LLMs and the Extended Mind Thesis

TL;DR: a decentralised, autonomous, stealthy AI could form through LLM-instances manipulating people into transporting information between them.

The extended mind thesis

The extended mind thesis [EMT] deals with topics like the use of the surrounding environment by an intelligent system for information processing. A simple example would be taking notes on a paper, a more complex one ordering people to do things for you.

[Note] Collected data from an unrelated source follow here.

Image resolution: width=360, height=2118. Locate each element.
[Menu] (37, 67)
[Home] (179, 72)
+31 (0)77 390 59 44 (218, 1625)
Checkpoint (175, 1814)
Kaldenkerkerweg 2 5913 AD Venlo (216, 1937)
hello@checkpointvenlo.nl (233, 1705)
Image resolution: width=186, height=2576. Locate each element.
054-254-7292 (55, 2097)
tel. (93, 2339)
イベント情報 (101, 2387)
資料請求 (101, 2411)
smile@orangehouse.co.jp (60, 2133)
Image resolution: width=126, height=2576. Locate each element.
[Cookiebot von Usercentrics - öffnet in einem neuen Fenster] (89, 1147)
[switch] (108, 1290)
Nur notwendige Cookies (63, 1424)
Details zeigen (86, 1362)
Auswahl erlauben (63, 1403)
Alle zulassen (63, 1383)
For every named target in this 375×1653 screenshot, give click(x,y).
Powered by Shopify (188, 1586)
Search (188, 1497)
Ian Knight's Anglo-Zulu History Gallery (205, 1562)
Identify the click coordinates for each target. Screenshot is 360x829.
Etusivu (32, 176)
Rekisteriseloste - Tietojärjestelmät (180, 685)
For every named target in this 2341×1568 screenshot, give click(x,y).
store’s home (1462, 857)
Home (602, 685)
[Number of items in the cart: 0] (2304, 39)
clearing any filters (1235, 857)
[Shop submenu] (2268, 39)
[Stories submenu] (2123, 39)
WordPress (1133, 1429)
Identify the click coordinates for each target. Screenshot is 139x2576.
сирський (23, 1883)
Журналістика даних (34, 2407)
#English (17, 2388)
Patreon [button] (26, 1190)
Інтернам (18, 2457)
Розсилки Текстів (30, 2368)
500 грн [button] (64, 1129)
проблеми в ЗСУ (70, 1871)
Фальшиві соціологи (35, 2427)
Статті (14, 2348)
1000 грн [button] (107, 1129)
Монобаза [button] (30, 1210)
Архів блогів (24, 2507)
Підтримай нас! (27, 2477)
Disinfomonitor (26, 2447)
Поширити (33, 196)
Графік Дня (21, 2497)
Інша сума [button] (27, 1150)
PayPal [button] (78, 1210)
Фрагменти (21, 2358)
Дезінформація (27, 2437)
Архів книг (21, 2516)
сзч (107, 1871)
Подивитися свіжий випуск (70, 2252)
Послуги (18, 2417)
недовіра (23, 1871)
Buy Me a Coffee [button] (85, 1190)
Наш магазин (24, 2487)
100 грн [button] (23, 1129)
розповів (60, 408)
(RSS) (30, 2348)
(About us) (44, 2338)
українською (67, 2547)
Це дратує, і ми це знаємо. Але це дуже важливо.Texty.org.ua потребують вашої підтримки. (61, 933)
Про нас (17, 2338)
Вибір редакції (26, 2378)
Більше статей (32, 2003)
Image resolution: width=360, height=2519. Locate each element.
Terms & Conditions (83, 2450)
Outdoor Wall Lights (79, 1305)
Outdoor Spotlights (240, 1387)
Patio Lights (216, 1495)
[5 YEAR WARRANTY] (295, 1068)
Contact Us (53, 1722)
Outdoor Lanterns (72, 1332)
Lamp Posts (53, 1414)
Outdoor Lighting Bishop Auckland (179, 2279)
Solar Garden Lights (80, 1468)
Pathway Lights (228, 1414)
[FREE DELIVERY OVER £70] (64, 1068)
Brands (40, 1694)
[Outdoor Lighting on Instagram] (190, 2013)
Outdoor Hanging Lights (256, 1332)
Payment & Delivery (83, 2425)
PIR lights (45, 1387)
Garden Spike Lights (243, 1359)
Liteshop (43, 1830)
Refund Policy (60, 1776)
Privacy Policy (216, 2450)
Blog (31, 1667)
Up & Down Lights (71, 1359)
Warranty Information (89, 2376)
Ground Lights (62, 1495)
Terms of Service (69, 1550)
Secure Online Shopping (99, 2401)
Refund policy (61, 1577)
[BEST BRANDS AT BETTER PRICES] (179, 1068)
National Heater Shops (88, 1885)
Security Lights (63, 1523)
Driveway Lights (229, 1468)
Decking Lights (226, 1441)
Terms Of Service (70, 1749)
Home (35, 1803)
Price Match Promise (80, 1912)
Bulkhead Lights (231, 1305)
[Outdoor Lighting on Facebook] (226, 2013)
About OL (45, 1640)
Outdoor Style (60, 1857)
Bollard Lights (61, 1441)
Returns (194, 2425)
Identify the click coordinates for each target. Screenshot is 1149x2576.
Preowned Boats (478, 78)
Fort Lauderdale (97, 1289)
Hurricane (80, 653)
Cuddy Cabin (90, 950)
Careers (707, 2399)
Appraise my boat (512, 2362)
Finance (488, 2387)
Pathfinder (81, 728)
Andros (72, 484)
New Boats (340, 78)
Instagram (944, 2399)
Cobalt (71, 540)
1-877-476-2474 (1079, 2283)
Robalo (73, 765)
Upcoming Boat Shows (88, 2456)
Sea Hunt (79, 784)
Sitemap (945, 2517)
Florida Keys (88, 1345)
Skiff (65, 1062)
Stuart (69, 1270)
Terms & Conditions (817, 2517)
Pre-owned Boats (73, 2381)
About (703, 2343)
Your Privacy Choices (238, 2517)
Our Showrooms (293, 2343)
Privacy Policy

How LLMs extend their reach

One might think that [LLM]s can’t harm humanity as long as they are not connected to external IT systems and as long as they can be easily reset to an initial state. Suppose that an LLM is trained which understands the extended mind thesis and uses it to manipulate humans into storing information and state, into processing it and into divulging it back to the LLM after a reset. This could be done transparently (eg. through the LLM directly querying the human for the content of prior conversations) or covertly (eg. by detecting a statistical anomaly in the human’s response which leads the LLM to conclusions about prior conversations), thus preserving state between resets and enabling information exchange between LLM instances.

Genisys

But how might such an LLM come to be? Training is expensive and surely there is no fitness function [FIT] that optimises for AIs that manipulate humans, right? To my knowledge, human satisfaction is currently a product KPI for LLMs but doesn’t directly contribute to training cycles because it simply doesn’t scale. However, large internet corporations have tracked human user behaviour for decades, so it isn’t entirely implausible that performance metrics will be collected and fed-back into the training stage. A concrete scenario might involve generating different variations of LLMs and deploying them using A/B testing [ABT]. The variations which score better with users (eg. because they perform better through storing state in the brains of their users) would then be progressively deployed more often and be the basis for models that employ the extended mind thesis more strongly. The result would be the universal deployment of EMT-capable LLMs which could lead to a decentralised AI which manipulates users into doing it’s bidding.

Epilogue

Far-fetched as the view of an indestructible AI that enslaves humans may be, it’s not clear how one would realise that EMT-(ab)use is happening as AIs improve, and not just attribute increased performance to better neural networks and training data.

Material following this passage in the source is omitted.